At least 103 killed, 141 wounded in blasts at ceremony honoring slain General, Soleimani, in Iran


SAHARA REPORTERS

Two explosions minutes apart Wednesday in Iran killed at least 103 people and wounded at least 141 others as the Middle East remains on edge over Israel’s war on Hamas in the Gaza Strip.

The explosions targeted a commemoration for a prominent general slain in a U.S. drone strike in 2020.

Gen. Qassem Soleimani, the head of the Revolutionary Guard’s elite Quds Force died in a U.S. drone strike in Iraq in January 2020. 

Wednesday’s explosions occurred near his gravesite in Kerman.

According to ABC News, no group immediately claimed responsibility for what Iranian state media called a “terroristic” attack shortly after the blasts in Kerman, about 820 kilometres (510 miles) southeast of the capital, Tehran.

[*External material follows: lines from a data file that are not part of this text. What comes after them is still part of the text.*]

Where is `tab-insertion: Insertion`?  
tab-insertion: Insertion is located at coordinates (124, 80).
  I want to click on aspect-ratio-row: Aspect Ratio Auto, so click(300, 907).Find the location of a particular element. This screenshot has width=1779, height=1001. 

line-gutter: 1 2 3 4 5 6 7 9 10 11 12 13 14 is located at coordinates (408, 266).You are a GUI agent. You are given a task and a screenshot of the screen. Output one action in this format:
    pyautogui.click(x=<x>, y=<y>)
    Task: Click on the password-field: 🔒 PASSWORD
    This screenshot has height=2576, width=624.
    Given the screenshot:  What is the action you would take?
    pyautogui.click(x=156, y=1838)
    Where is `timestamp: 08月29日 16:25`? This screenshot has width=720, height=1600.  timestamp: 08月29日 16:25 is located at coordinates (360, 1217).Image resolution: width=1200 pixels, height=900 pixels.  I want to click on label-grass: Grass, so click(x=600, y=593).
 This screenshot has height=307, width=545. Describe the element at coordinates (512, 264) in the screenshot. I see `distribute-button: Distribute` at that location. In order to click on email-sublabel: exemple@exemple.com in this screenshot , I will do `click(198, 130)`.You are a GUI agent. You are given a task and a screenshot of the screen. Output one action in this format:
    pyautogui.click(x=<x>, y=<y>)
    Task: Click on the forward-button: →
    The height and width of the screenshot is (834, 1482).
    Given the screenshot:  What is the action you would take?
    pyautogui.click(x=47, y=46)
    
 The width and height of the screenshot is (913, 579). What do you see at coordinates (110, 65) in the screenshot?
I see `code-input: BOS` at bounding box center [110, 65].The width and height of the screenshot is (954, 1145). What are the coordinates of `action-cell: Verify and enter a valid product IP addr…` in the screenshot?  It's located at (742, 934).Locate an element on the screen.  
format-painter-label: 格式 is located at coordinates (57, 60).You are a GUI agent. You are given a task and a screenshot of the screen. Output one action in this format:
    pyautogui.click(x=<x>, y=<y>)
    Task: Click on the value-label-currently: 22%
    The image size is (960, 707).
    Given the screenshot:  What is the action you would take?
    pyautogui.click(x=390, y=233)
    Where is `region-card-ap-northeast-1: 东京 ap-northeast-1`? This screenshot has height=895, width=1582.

While Israel has carried out attacks in Iran over its nuclear program, it has conducted targeted assassinations, not mass-casualty bombings. 

Sunni extremist groups including the Islamic State group have conducted large-scale attacks in the past that killed civilians in Shiite-majority Iran, though not in relatively peaceful Kerman.

Iran also has seen mass protests in recent years, including those over the death of 22-year-old Mahsa Amini in 2022. The country also has been targeted by exile groups in attacks dating back to the turmoil surrounding its 1979 Islamic Revolution.

The blasts struck an event marking the fourth anniversary of the killing of Gen. Qassem Soleimani.

Iranian state television quoted Babak Yektaparast, a spokesman for the country’s emergency services, for the casualty figure. Authorities said some people were injured while fleeing afterwards.

Footage suggested that the second blast occurred some 15 minutes after the first. A delayed second explosion is often used by militants to target emergency personnel responding to the scene and inflict more casualties.

People could be heard screaming in state TV footage.

Kerman’s deputy governor, Rahman Jalali, called the attack “terroristic,” without elaborating. Iran has multiple foes who could be behind the assault, including exile groups, militant organizations and state actors. Iran has supported Hamas as well as the Lebanese Shiite militia Hezbollah and Yemen’s Houthi rebels.

Soleimani was the architect of Iran’s regional military activities and is hailed as a national icon among supporters of Iran’s theocracy. He also helped secure Syrian President Bashar Assad’s government after the 2011 Arab Spring protests against him turned into a civil, and later a regional, war that still rages today.